Project Summary/Abstract
The human metabolome remains mostly unknown, presenting a major bottleneck in the discovery of new
biological mechanisms because structures are needed to predict function. There is a critical need for
high-throughput, experimental strategies to characterize these unknowns. The overall goal of this project is to
characterize unknown small molecules in humans using a combination of organic synthesis, mass
spectrometry and public data mining. This proposal focuses on the synthesis and detection of two classes of
small molecules critical to human physiology – neurotransmitter derivatives and sphingolipids.
For the proposed projects, a strategy called reverse metabolomics will be used. Typically, in an untargeted
metabolomics experiment, compounds are detected first, prioritized based on biological significance, then
structurally identified. In the proposed reverse metabolomics experiments, however, the process is flipped.
Compound classes of interest are first identified and synthesized, then their spectra are searched for in public
metabolomics data to see if they are found in humans and if so, where.
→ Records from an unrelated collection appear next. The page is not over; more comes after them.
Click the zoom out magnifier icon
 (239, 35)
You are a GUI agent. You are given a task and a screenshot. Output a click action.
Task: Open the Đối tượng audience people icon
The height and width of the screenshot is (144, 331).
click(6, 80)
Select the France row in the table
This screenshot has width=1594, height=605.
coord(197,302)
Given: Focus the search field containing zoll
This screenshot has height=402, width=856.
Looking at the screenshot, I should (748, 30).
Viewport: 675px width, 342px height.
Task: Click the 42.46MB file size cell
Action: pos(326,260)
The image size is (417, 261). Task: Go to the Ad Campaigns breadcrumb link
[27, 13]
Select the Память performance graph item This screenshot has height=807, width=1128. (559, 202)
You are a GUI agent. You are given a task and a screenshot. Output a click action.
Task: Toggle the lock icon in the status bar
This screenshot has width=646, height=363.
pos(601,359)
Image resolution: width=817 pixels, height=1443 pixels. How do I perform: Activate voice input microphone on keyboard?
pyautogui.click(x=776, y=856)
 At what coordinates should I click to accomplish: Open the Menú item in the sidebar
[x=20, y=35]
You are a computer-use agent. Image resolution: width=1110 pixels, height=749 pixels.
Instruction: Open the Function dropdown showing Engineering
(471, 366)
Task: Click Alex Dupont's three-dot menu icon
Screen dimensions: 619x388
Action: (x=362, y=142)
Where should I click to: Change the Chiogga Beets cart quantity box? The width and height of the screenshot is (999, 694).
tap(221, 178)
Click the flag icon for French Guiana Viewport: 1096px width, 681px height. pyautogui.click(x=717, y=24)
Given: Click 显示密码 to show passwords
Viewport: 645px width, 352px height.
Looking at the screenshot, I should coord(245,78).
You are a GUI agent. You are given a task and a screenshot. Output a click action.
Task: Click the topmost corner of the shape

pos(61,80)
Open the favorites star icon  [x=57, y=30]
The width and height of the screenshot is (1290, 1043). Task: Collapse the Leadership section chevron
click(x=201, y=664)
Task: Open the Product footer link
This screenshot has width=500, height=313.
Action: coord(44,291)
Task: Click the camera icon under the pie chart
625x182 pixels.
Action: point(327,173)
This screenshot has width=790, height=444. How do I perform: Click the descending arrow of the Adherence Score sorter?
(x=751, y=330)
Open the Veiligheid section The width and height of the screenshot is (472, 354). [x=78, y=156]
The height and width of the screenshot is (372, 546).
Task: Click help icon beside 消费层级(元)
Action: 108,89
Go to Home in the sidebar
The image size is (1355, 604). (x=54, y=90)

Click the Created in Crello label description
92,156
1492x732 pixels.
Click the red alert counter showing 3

The proposed work will generate large MS/MS libraries of previously unidentified metabolites and all data will
be made public. Additionally, a novel catalytic method for the one-step divergent synthesis of sphingolipids will
be developed. While the proposed studies focus on two specific types of molecules, this strategy can be
readily adapted to study other classes of biological molecules. Ultimately, this research enables the
identification of new potential biomarkers, therapeutic targets, and pathogenic mechanisms.